Spotlight: Mechanical Engineering

A photo of Cornell Engineering student KennyHello!  My name is Kenny and I am a senior Mechanical Engineering major from Palo Alto, CA.  I am currently a team lead on Cornell Baja Racing, a project team that designs and builds off-road buggies to race against other collegiate teams.  I am also part of a research lab in the Space Systems Design Studio on a team building a small sat that will be traveling to lunar orbit on the inaugural flight of NASA’s SLS.  During my junior year I also participated in Cornell’s engineering co-op program, spending eight consecutive months working on satellite hardware at SpaceX. My favorite place on campus is the Experiential Learning Lab which is in the basement of Upson Hall.  Its home to a majority of the project team workspaces and the Emerson Machine Shop where my Baja team machines most of the parts on our car.  The ELL also home to Autolab, an automotive garage workspace where we do all our welding and assembly.

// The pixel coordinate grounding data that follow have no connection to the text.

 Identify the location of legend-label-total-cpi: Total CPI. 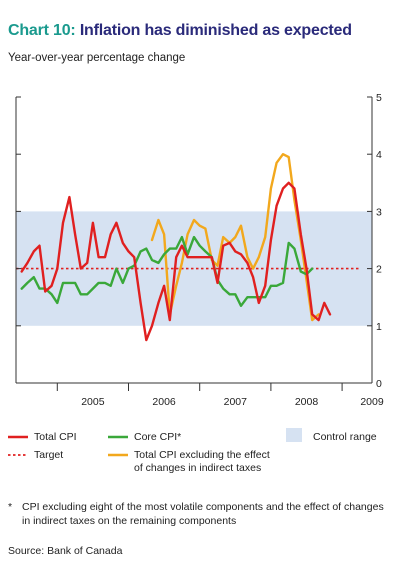
(56, 437).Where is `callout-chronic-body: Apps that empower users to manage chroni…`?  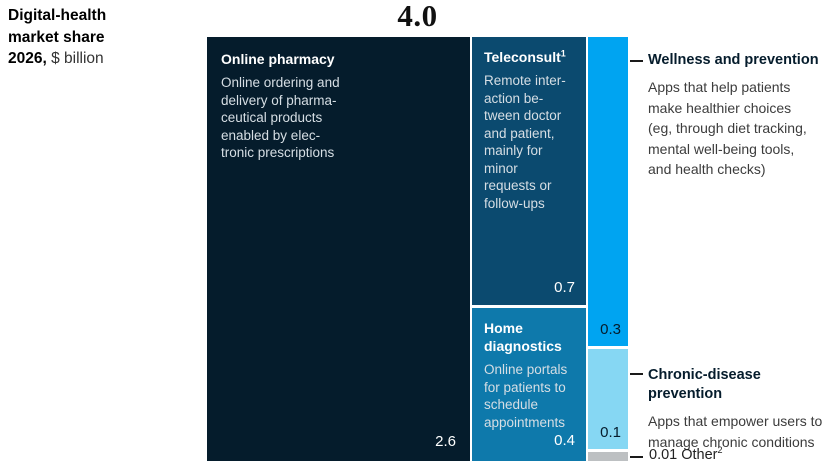 callout-chronic-body: Apps that empower users to manage chroni… is located at coordinates (736, 432).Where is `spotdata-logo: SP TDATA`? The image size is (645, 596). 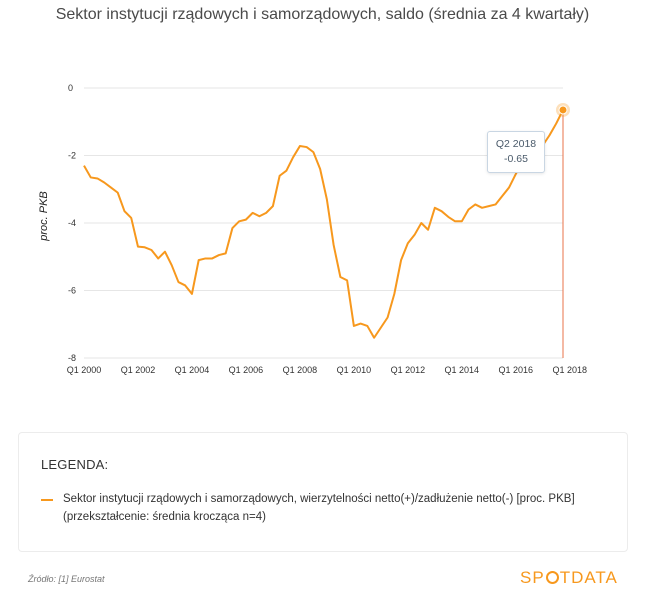 spotdata-logo: SP TDATA is located at coordinates (569, 578).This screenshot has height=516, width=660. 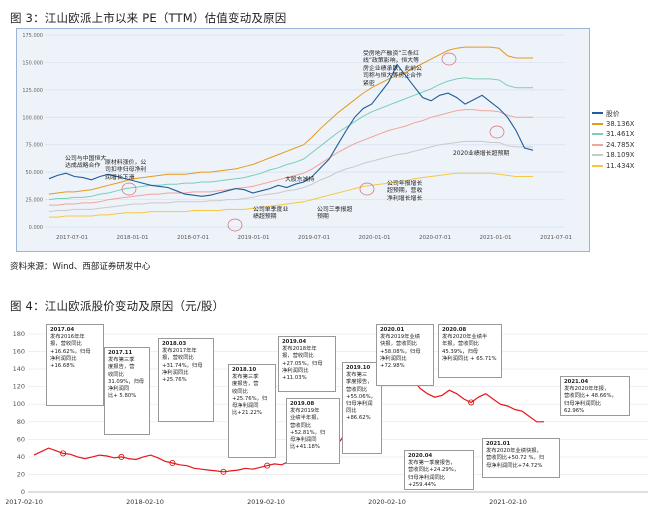 I want to click on legend-item-price: 股价, so click(x=626, y=114).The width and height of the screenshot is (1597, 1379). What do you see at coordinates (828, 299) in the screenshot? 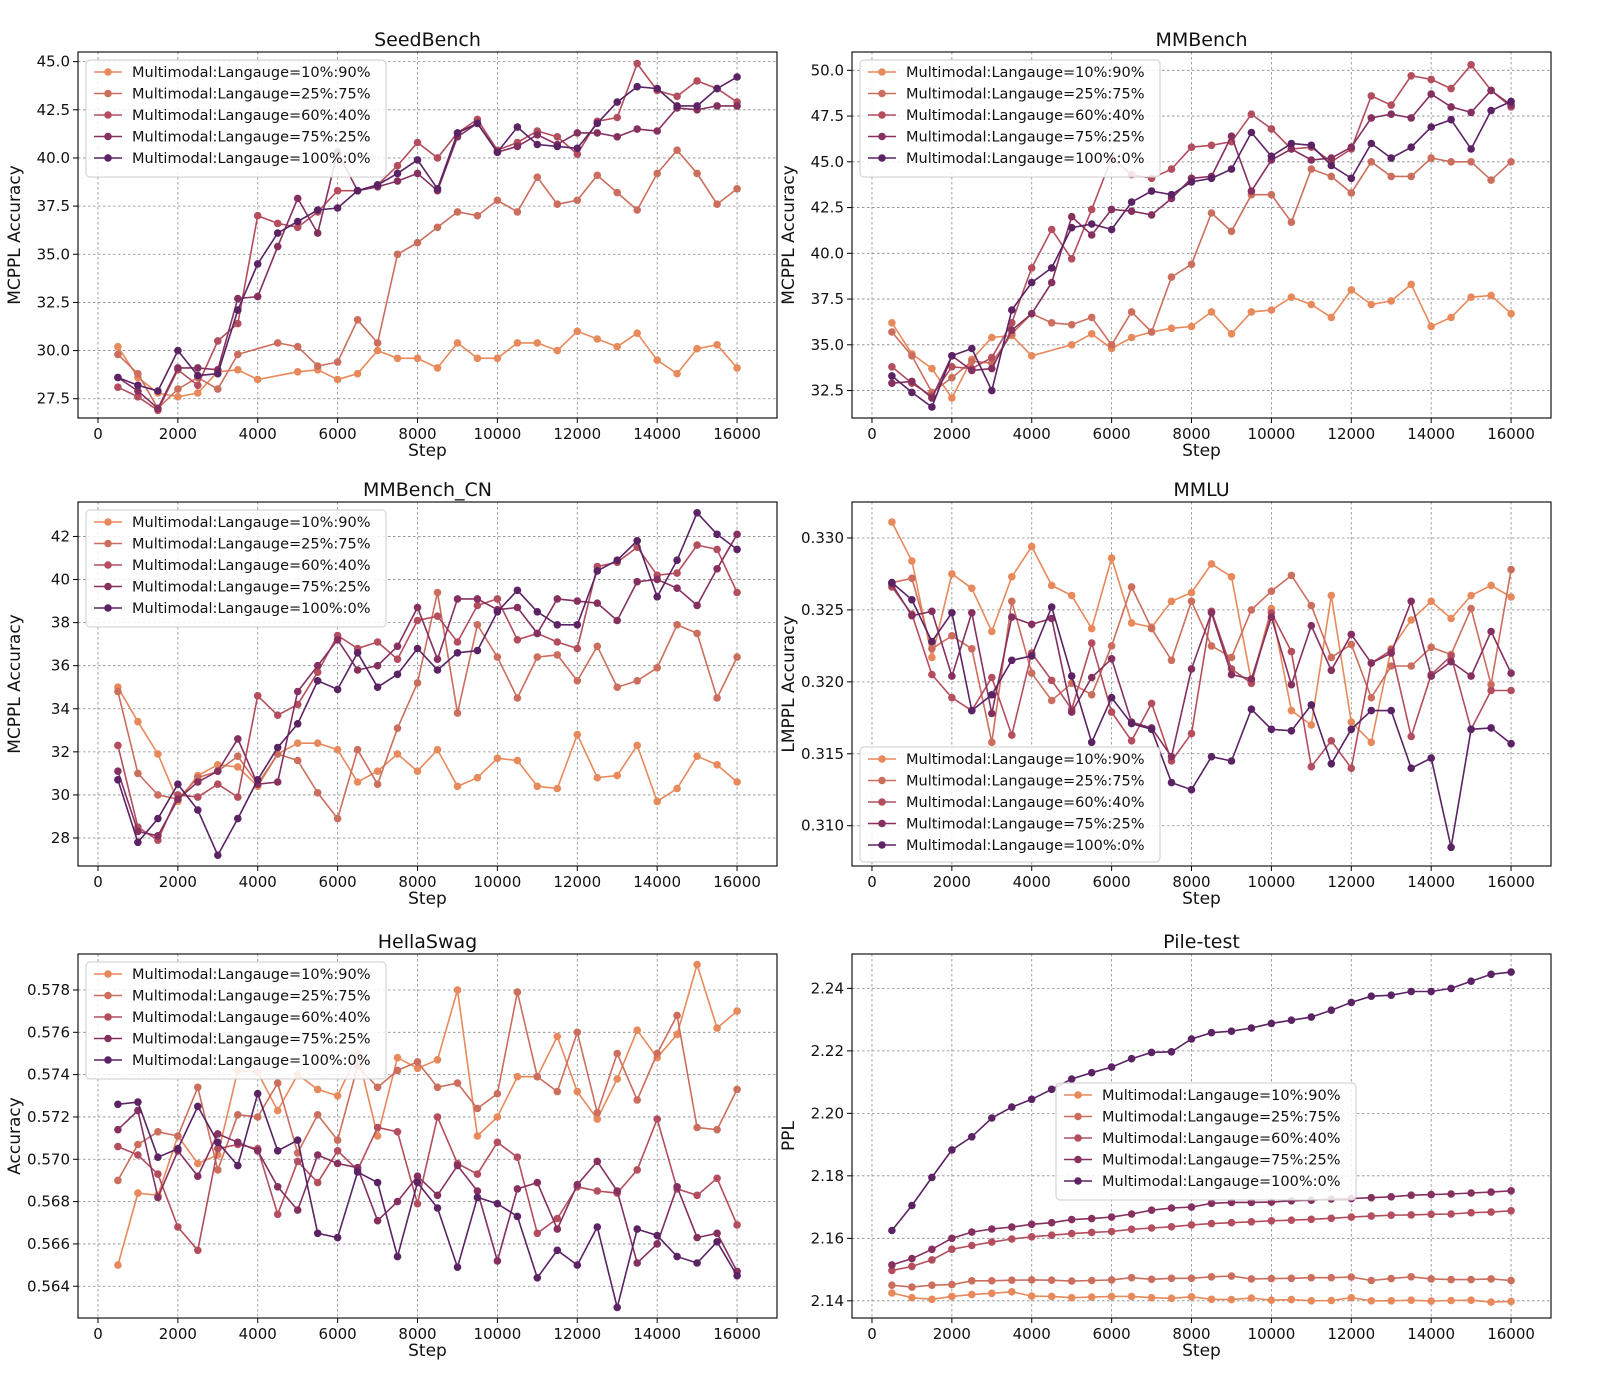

Outside of the classroom many mechanical engineers participate in project teams or research labs.  Cornell has over 30 projects team building almost every kind of vehicle you can think of and mechanical engineers form the core of many of those projects.  When it comes to research, there are a wide range of labs working in fields as diverse as biomaterials, spacecraft, and industrial design seeking mechanical engineering members.

Since I started studying mechanical engineering three years ago, there are parts I have designed, analyzed, and tested that have won 4-hour Baja endurance races and been launched into space.  I love that the things mechanical engineers build are often real and tangible.  The more I learn in school, the more amazed I am by the hidden complexity in all the machines and vehicles that surround us all.

Mechanical Engineering is one of the most versatile engineering majors and sees demand in almost every industry.  I have friends who have graduated and gone on to design and build a huge variety of machines such as rockets, particle accelerators, self-driving cars, and surgical robots.